## Start Input records

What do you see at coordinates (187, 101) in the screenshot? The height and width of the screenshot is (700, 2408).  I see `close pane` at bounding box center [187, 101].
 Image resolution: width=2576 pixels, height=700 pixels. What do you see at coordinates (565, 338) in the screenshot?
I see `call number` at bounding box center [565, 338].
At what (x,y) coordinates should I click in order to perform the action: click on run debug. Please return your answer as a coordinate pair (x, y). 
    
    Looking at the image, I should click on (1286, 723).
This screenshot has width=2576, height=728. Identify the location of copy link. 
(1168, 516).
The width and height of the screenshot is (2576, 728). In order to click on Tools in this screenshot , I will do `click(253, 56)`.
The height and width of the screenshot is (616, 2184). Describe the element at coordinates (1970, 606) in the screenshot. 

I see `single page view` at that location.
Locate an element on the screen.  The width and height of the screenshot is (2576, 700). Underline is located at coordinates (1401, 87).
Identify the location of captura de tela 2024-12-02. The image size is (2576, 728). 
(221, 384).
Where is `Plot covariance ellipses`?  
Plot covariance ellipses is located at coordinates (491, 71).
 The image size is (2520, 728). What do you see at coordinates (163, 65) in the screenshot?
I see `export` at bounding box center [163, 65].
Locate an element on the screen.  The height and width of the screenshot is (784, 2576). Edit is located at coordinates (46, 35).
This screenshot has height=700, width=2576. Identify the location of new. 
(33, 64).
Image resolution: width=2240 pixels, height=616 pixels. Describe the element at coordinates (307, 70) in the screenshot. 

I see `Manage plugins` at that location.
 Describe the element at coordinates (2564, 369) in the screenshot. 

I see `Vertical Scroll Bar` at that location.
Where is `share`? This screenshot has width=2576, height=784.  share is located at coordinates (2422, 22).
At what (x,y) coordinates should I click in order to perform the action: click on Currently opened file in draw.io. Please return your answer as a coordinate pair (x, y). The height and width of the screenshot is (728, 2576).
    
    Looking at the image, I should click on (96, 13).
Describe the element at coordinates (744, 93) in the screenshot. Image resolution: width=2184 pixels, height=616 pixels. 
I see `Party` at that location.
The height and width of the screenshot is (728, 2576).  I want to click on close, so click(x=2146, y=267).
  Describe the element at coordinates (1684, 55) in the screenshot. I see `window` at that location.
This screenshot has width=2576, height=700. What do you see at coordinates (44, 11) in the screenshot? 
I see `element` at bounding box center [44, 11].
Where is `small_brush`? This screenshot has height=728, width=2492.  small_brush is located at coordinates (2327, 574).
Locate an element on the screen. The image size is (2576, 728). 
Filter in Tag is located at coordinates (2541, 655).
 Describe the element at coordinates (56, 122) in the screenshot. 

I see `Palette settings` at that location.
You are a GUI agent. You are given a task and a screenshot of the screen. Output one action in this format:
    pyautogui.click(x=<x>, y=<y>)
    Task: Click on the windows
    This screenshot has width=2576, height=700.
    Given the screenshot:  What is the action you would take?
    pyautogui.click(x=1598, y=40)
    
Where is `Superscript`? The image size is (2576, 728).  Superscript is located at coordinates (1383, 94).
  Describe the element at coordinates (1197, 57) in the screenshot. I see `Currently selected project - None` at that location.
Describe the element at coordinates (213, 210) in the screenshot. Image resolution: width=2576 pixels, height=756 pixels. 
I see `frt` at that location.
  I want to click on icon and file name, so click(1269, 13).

## End Input records

Stated problem:
Can you convert the entries above, from their first line through the line containing "The width and height of the screenshot is (2576, 728)." (both ends included), into a JSON list of strings with one string per line and blank lines left out?

The reply:
[
  "What do you see at coordinates (187, 101) in the screenshot? The height and width of the screenshot is (700, 2408).  I see `close pane` at bounding box center [187, 101].",
  " Image resolution: width=2576 pixels, height=700 pixels. What do you see at coordinates (565, 338) in the screenshot?",
  "I see `call number` at bounding box center [565, 338].",
  "At what (x,y) coordinates should I click in order to perform the action: click on run debug. Please return your answer as a coordinate pair (x, y). ",
  "    Looking at the image, I should click on (1286, 723).",
  "This screenshot has width=2576, height=728. Identify the location of copy link. ",
  "(1168, 516).",
  "The width and height of the screenshot is (2576, 728). In order to click on Tools in this screenshot , I will do `click(253, 56)`."
]